■ **Trecho citado**
Tudo começa com uma proposta, um esboço do que se pretende transformar em lei. Em teoria, qualquer cidadão pode iniciar este processo, mas há definições muito claras na Constituição Federal sobre quem pode apresentar projeto de lei.

É isto mesmo que você leu: qualquer cidadão pode iniciar um projeto de lei, mas apenas alguns chegam ao ponto de poderem ser apresentados, efetivamente, como projetos para aprovação no poder legislativo. Vamos ver quais são as possibilidades.

Quem pode apresentar projetos de lei?

1. O poder legislativo: vereadores, deputados estaduais, deputados federais e senadores são os cidadãos brasileiros que têm esta prerrogativa por profissão. Ou seja, são eleitos exatamente para propor, modificar, extinguir e aprovar leis.

Qualquer um deles pode apresentar projetos individualmente ou em grupos, as chamadas comissões parlamentares. Claro que o vereador pode apresentar leis apenas no âmbito municipal; deputados estaduais no estadual e os demais, no âmbito federal.

Para que se tenha ideia de volume, alguns projetos de lei, como emendas à constituição, precisam ser propostos por um certo número de parlamentares. Na Câmara dos Deputados, este número é de 171. Deve ser difícil conseguir alcançar o apoio de tantos congressistas, certo?

Na verdade, não é. Apenas neste ano, temos cerca de 350 projetos deste tipo. No total, contando somente emendas à constituição, temos mais de 3500 projetos em algum estágio de análise. A constituição federal tem apenas 250 artigos.

2. A presidência da República: o nosso sistema presidencialista confere ao presidente um poder bastante abrangente. De um lado, pode propor leis ordinárias, ou seja, leis que não alteram a constituição nem interferem nas regras impostas por ela.

■ **Tarefas a realizar**
A: Responda com base no texto sobre projetos de lei:
(i) Quantos parlamentares precisam propor emendas à constituição na Câmara dos Deputados?
(ii) Quantos artigos tem a Constituição Federal?
(iii) Em que âmbito o vereador pode apresentar leis?
B: Como fica o trecho do texto sobre projetos de lei que abre com as palavras "Qualquer um deles" e fecha com "no âmbito federal." se você substituir "comissões parlamentares" por "bancadas legislativas"?

■ **Material fornecido**
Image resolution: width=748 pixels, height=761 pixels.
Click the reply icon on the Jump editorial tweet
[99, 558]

==

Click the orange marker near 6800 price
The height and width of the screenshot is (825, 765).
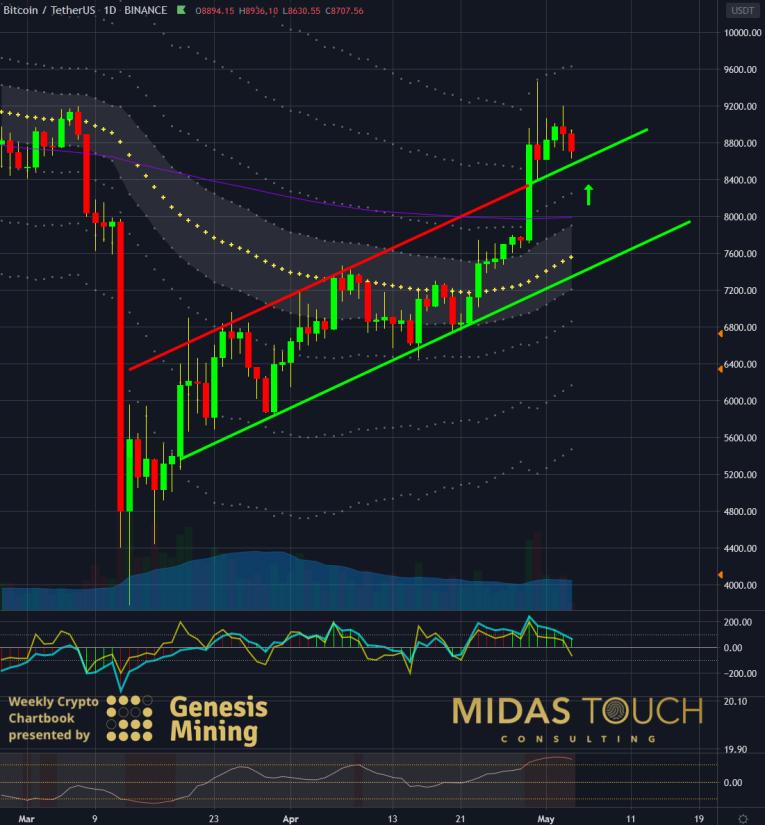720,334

■ **Respostas por tarefa**
A:
(i) 171.
(ii) 250.
(iii) No âmbito municipal.

B:
Qualquer um deles pode apresentar projetos individualmente ou em grupos, as chamadas bancadas legislativas. Claro que o vereador pode apresentar leis apenas no âmbito municipal; deputados estaduais no estadual e os demais, no âmbito federal.